Critics are crying foul over the $2 trillion Coronavirus Aid, Relief, and Economic Security (CARES) Act for putting the nation further into debt to fund programs that have nothing to do with the coronavirus, including $25 million in salary and expense increases for U.S. House members and $60 million for NASA.
The $2 trillion bill amount is roughly more than half of the $3.5 trillion in tax revenue the federal government expects to collect this year, and represents 9 percent of the nation’s gross domestic product.
“While governors begged for vital medical supplies, the spending packages each contained massive increases even in obscure, small agencies,” the government watchdog group, OpenTheBooks.com, argues.
OpenTheBooks.com posted a summary of the supplemental $340 billion surge to emergency funding and listed what lawmakers in both parties considered “essential spending.”
The final version of the bill signed by the president was released 20 minutes before the Senate voted on it, Rachel Bovard at the Conservative Partnership notes. Senators were neither informed about any changes made to the bill, nor did they have time to read its 880 pages before they voted for it, she said.
In the U.S. House, no vote was recorded. The single largest relief bill in the country’s history was passed in the House by a voice vote.

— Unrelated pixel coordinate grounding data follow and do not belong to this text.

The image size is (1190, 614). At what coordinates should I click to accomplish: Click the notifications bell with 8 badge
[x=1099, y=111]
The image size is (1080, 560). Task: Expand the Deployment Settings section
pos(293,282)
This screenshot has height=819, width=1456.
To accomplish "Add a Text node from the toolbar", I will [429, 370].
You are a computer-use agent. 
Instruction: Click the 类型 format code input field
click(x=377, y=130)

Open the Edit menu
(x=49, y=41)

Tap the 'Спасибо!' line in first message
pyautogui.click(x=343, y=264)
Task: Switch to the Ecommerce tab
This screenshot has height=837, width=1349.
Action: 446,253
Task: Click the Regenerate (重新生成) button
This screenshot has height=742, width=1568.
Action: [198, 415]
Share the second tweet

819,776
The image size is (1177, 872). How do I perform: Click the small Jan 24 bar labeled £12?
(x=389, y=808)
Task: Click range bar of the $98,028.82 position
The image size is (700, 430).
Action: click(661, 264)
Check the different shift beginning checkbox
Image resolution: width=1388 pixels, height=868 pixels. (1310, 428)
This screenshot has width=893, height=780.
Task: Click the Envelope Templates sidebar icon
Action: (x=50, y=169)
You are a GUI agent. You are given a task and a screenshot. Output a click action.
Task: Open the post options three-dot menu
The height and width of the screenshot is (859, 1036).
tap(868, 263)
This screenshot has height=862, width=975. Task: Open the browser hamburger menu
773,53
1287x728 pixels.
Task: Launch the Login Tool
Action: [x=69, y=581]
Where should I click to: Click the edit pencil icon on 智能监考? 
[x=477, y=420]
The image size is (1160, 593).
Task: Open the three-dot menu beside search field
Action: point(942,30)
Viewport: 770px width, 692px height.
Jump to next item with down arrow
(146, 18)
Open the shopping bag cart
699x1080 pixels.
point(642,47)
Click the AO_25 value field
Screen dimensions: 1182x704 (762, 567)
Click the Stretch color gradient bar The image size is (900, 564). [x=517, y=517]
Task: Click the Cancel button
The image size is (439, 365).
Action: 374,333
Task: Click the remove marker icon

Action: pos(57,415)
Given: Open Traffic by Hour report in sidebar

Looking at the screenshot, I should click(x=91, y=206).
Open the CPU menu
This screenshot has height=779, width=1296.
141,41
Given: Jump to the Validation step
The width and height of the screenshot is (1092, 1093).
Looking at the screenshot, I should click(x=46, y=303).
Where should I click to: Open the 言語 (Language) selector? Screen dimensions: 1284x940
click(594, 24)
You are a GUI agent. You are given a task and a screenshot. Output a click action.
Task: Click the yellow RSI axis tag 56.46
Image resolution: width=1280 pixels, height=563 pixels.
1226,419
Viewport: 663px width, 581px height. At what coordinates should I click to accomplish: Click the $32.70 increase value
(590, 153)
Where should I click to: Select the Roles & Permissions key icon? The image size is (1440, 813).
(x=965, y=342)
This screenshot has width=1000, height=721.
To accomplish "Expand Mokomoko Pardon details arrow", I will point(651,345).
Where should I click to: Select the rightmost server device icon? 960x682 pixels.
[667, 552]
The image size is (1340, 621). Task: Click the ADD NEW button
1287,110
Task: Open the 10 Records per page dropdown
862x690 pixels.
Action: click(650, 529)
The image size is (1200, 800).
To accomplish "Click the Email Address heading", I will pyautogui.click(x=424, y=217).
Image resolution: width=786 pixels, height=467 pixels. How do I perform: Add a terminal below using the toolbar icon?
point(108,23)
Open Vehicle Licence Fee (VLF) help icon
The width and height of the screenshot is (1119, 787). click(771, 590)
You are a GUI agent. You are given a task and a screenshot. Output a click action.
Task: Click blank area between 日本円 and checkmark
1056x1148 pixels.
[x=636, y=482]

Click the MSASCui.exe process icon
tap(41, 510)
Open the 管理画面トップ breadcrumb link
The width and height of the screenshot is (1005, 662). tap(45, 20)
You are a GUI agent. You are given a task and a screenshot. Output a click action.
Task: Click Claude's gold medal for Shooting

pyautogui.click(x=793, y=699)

Rep. Thomas Massie, R-Ky., requested a recorded vote, which was denied by both Republicans and Democrats, who refused to offer a second, which would have allowed his motion to proceed.
“They had enough people there to pass the bill,” Massie told reporters outside the Capitol. “But they still refuse to have a recorded vote, and they told me they were trying to protect members.”
Bovard identified a list of “essential spending” designated by Senate and House leaders to address the coronavirus. They include:
- $17 billion for Boeing;
- A $10 billion loan to the U.S. Postal Service;
- $48 million for sex education;
- $500,000 for a Central Utah water project;
- $3 million for U.S. Forest Service “forest and rangeland research;”
- $99 million for the Department of Energy;
- $25 million to the John F. Kennedy Center for the Performing Arts;
- $75 million in grants to the National Endowment for the Arts;
- $75 million in grants to the National Endowment for the Humanities;
- $75 million to the Corporation for Public Broadcasting;
- $7.5 million to the Smithsonian Institution;
- $50 million to the Institute of Museum and Library Services.
“Even when facing down a pandemic, Congress just can’t pass up the opportunity to benefit their re-election campaigns, their own projects, and those of their friends,” Bovard argues.
“Why do National Public Radio and Big Bird get a coronavirus subsidy?” OpenTheBooks.com asks. “What is the public purpose for the Smithsonian Institution receiving an additional $7.5 million in this time of crisis?”
These non-essential non-coronavirus related spending items will only worsen the national debt, which has expanded to an unsustainable level, OpenTheBooks.com argues. The national debt increased from $10 trillion in 2008 to $19.6 trillion in 2016 to $23.6 trillion in 2020.